Karena kompleks respon stres dan keterlibatannya dalam strategi terapi tinnitus terus
meningkat (untuk ditinjau lihat: Moller, 2003; Jastreboff, 2007a, b), bukti berikut pengaruh
umpan balik dari stres sentral pada peripheral pendengaran harus dipertimbangkan lebih luas
dalam pengembangan strategi terapi masa depan.

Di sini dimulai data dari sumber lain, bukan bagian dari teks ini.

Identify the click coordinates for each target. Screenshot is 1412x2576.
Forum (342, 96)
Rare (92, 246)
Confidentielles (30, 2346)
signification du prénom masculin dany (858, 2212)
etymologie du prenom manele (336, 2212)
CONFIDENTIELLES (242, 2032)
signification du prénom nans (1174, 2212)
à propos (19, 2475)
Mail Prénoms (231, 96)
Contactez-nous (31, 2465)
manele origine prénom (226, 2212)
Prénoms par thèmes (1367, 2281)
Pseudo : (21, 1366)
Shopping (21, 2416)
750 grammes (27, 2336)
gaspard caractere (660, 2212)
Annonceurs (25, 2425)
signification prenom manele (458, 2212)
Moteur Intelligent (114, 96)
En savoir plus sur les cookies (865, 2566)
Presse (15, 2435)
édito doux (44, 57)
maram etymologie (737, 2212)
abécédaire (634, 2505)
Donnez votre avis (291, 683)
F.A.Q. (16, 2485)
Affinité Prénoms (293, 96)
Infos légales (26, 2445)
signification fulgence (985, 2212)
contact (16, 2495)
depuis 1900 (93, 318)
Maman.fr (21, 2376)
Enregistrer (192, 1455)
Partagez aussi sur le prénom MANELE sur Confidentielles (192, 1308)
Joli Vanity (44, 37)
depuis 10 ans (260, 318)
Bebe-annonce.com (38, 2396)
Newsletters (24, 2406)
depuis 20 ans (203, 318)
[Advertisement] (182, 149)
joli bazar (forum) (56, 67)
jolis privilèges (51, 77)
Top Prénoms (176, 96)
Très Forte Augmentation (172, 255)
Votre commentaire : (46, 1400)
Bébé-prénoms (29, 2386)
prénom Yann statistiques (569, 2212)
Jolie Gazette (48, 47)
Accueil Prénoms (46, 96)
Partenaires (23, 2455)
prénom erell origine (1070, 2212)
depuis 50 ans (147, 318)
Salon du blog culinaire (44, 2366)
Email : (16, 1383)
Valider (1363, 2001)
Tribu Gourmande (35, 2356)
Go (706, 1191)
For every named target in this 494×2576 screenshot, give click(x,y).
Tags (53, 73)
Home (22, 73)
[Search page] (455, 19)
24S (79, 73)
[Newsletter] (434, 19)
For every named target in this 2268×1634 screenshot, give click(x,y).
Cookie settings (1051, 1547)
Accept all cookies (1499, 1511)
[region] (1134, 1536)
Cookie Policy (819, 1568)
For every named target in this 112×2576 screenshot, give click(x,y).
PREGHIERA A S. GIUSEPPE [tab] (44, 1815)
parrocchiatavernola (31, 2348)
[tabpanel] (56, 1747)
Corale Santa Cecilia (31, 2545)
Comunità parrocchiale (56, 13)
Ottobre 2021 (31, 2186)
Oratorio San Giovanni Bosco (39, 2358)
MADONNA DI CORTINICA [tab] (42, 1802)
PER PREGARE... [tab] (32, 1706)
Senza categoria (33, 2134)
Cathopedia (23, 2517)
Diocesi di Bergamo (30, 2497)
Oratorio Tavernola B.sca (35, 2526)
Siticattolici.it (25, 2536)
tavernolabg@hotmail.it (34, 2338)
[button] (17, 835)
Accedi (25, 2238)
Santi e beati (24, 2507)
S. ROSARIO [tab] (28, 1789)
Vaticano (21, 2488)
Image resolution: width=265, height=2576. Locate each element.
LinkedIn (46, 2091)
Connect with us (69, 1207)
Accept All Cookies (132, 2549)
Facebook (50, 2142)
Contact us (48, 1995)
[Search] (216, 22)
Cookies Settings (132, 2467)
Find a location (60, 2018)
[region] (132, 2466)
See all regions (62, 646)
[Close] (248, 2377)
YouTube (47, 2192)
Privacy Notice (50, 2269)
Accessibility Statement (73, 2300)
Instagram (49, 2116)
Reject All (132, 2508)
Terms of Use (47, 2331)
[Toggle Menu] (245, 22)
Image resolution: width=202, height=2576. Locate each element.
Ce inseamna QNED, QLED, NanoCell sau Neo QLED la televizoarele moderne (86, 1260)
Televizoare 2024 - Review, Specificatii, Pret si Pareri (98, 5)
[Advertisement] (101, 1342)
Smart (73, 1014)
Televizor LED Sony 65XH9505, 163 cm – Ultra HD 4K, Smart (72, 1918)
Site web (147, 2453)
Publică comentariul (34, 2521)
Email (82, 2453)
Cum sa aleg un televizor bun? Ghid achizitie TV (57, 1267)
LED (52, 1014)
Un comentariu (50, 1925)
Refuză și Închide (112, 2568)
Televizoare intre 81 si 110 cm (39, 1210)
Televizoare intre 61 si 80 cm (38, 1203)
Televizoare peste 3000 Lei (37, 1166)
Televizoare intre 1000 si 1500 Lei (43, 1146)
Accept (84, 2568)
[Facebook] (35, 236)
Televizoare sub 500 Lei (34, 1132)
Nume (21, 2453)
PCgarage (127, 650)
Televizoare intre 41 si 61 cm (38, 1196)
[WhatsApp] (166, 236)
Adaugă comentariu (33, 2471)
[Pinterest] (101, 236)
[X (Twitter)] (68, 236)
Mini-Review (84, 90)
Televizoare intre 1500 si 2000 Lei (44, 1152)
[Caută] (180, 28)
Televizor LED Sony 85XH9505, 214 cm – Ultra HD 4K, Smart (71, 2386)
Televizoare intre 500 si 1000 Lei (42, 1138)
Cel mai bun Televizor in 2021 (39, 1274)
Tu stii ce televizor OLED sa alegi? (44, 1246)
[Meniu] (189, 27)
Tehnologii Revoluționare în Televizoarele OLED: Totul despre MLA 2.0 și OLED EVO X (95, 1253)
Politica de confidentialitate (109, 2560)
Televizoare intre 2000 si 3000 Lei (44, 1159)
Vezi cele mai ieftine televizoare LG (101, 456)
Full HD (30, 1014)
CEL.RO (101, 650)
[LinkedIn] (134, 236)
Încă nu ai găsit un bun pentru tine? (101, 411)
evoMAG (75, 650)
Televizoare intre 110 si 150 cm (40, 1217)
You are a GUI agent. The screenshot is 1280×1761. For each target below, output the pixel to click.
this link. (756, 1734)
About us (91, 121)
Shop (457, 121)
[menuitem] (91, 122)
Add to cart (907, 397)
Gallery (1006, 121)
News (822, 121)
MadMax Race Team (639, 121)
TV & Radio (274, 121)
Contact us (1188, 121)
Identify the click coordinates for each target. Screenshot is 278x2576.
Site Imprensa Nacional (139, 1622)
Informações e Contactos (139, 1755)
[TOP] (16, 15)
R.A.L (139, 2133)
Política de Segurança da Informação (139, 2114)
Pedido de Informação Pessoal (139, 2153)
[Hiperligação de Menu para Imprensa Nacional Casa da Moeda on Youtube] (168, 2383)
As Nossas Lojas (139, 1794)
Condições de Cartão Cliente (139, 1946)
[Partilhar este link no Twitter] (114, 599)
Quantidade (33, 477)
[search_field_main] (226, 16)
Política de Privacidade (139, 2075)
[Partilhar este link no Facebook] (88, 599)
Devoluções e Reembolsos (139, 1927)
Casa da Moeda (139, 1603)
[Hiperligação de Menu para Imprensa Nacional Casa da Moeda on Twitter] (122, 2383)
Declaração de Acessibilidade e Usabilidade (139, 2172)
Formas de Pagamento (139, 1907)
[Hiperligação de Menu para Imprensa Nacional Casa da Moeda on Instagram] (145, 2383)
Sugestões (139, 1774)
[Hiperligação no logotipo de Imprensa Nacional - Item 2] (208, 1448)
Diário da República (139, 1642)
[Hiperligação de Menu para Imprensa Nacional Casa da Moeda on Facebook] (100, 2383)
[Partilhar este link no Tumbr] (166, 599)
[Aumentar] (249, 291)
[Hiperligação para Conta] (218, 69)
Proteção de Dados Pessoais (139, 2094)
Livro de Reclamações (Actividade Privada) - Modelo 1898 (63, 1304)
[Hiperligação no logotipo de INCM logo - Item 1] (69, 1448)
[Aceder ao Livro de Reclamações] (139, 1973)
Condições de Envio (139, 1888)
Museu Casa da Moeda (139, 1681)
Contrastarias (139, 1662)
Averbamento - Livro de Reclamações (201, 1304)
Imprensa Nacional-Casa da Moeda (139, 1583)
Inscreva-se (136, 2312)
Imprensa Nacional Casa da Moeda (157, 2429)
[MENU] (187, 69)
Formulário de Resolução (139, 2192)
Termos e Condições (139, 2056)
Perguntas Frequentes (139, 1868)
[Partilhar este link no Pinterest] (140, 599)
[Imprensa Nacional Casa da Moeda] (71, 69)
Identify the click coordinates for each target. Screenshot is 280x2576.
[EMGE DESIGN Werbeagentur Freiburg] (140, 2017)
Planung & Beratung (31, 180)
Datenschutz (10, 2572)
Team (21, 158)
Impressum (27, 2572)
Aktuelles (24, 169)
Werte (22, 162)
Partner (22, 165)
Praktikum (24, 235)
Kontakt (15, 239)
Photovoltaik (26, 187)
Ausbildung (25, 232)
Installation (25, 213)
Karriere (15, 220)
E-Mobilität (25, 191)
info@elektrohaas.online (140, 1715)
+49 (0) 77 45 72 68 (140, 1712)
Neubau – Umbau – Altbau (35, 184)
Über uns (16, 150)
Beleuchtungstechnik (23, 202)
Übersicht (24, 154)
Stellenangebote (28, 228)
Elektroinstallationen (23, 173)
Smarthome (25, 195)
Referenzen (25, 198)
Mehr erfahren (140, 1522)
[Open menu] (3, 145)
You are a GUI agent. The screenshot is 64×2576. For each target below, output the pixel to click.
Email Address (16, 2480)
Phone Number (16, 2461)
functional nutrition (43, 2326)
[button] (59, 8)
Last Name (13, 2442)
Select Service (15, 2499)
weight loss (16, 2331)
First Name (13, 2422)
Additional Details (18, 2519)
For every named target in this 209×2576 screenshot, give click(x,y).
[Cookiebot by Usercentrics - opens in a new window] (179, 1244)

(1) Ekspresi reseptor pERK1 / 2 dan glukokortikoid pada sel rambut dalam dan luar serta sel
pendukung (Canlon et al., 2007; Meltser et al., 2009) menunjukkan bahwa sumbu HPA dapat
memiliki dampak langsung pada koklea menandakan kaskade. Dalam konteks ini, penurunan
ekspresi pERK1 / 2 dalam kombinasi stres 'pengendalian' dan trauma pendengaran (Meltser
et al., 2009) menantang kita untuk mempertimbangkan bahwa kebalikannya dapat terjadi
setelah 'non- menahan "stres selama induksi tinnitus. Penelitian lebih lanjut diperlukan untuk
menganalisis aspek ini.

(2) Investigasi perintis menggambarkan levels yang meningkat secara signifikan dari peptida
opioid Met5-enkephalin seperti pada marmot perilymph setelah terpapar suara pita pita lebar
yang kuat dan mungkin stres (Drescher dkk., 1983; Drescher dan Dre-scher, 1985) . Bersama
dengan lokalisasi dalam kompleks lateral olivocochlear dan aktivitas potensial pada reseptor
NMDA (untuk ditinjau lihat: Sahley dan Nodar, 2001; Sahley et al., 2008), temuan
membenarkan pertimbangan dampak langsung lebih respon stres pada patofisiologi aktivitas
saraf pendengaran juga selama tinnitus.